■ **Items**:
— Begin —

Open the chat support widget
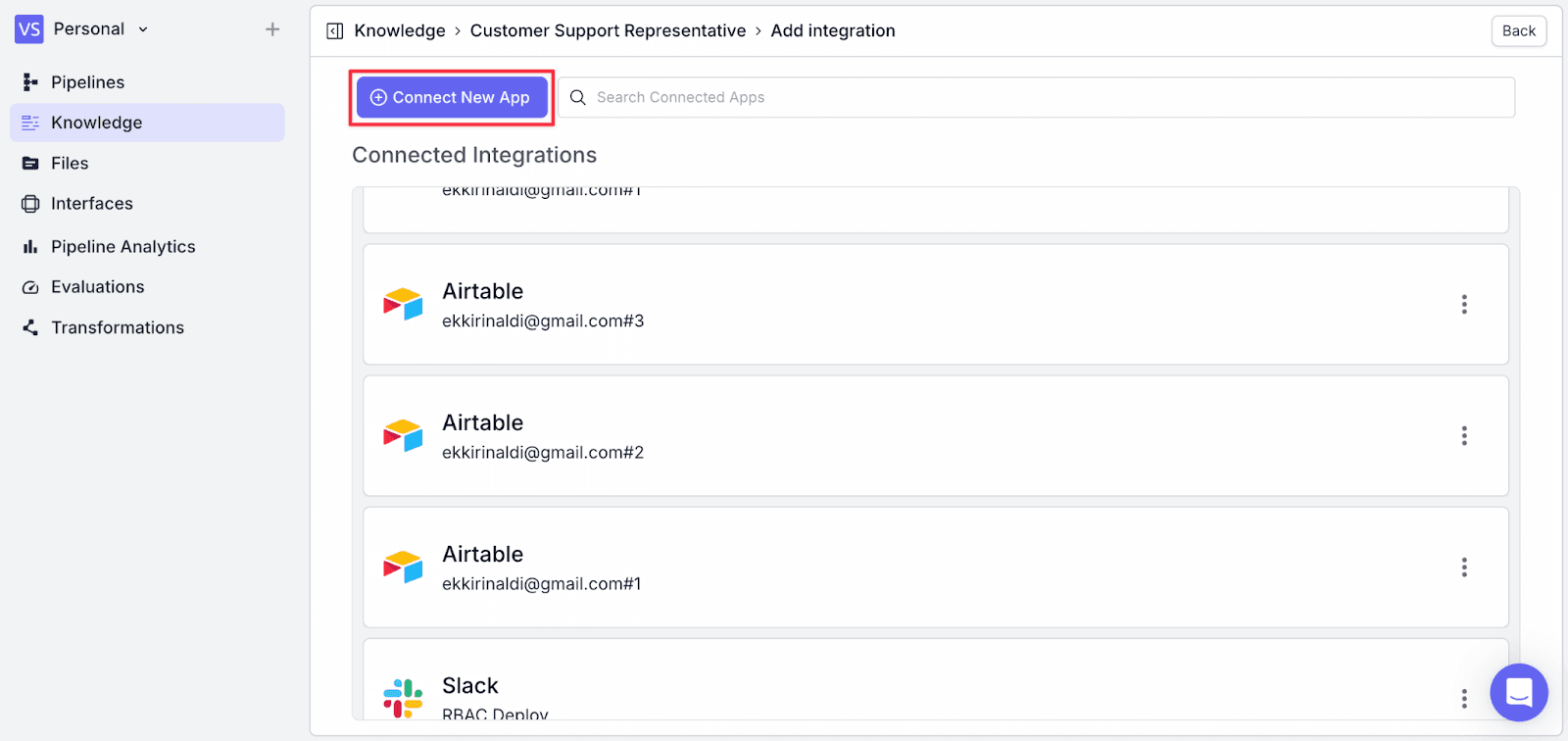 [x=1518, y=692]
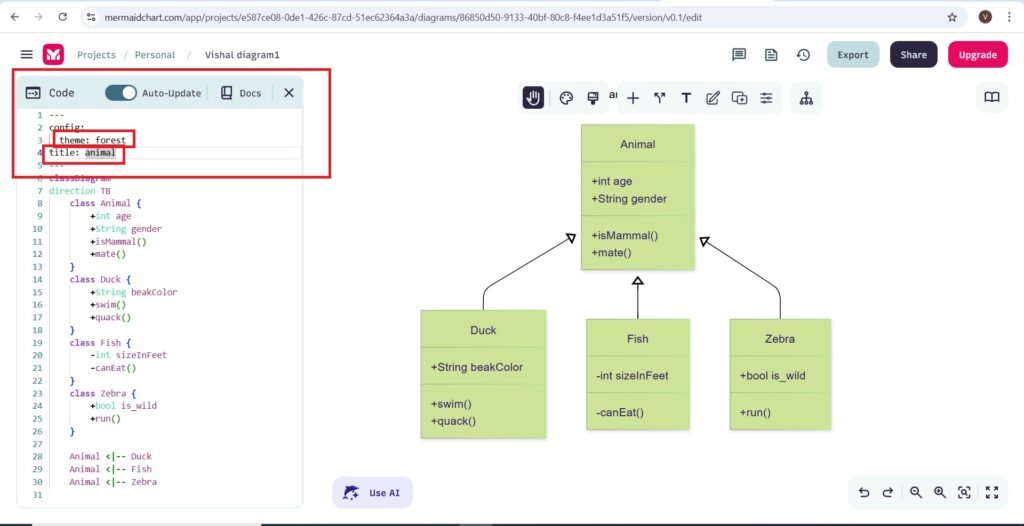Open the book panel at far right
Screen dimensions: 1024x526
coord(991,97)
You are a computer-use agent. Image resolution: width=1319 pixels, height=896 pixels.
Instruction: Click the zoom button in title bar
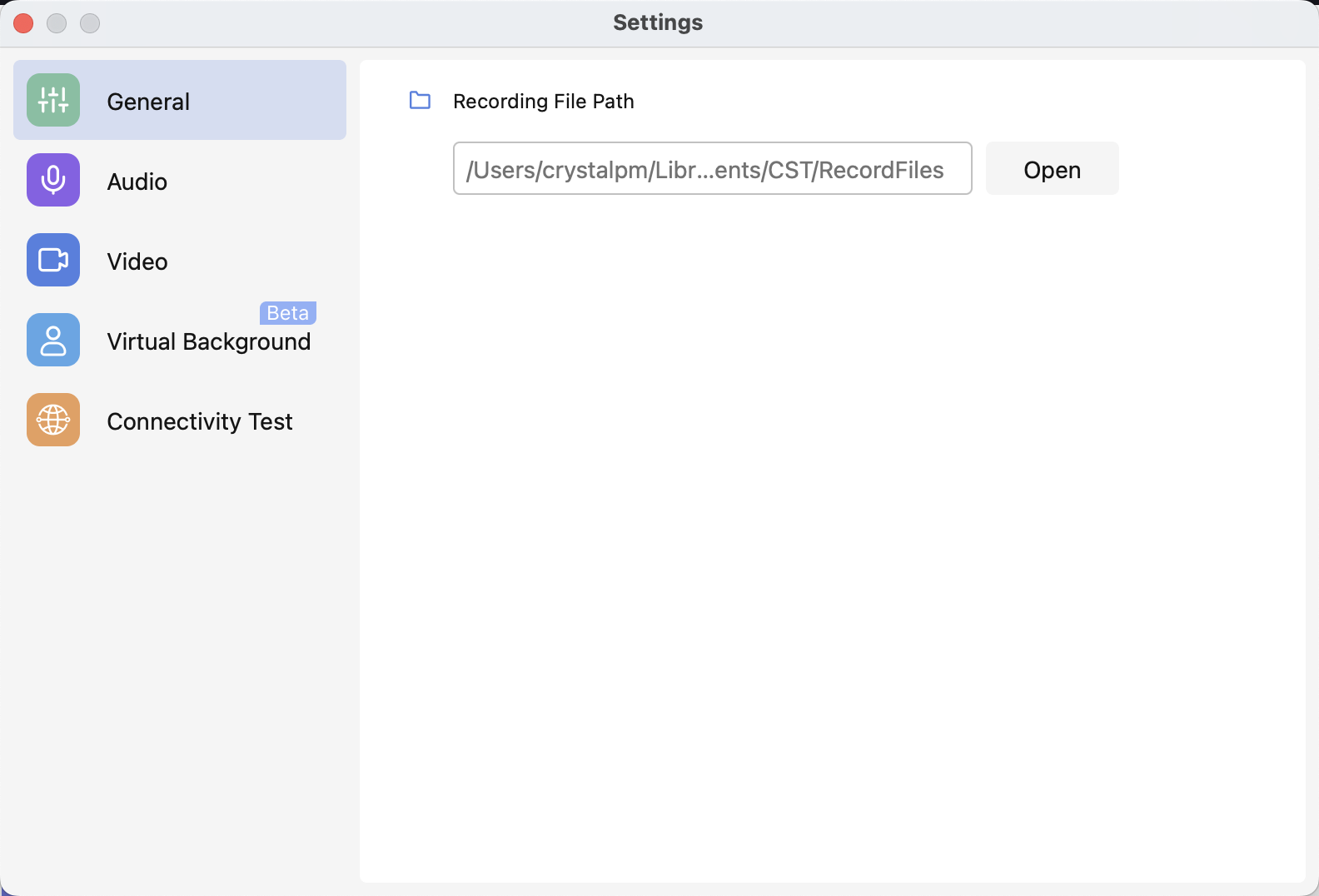(90, 23)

— End —

■ **Problem details**:
Reproduce the data above word for word, omitting the pictures.

■ **Complete answer**:
Open the chat support widget
 [x=1518, y=692]
Open the book panel at far right
Screen dimensions: 1024x526
coord(991,97)
You are a computer-use agent. Image resolution: width=1319 pixels, height=896 pixels.
Instruction: Click the zoom button in title bar
(90, 23)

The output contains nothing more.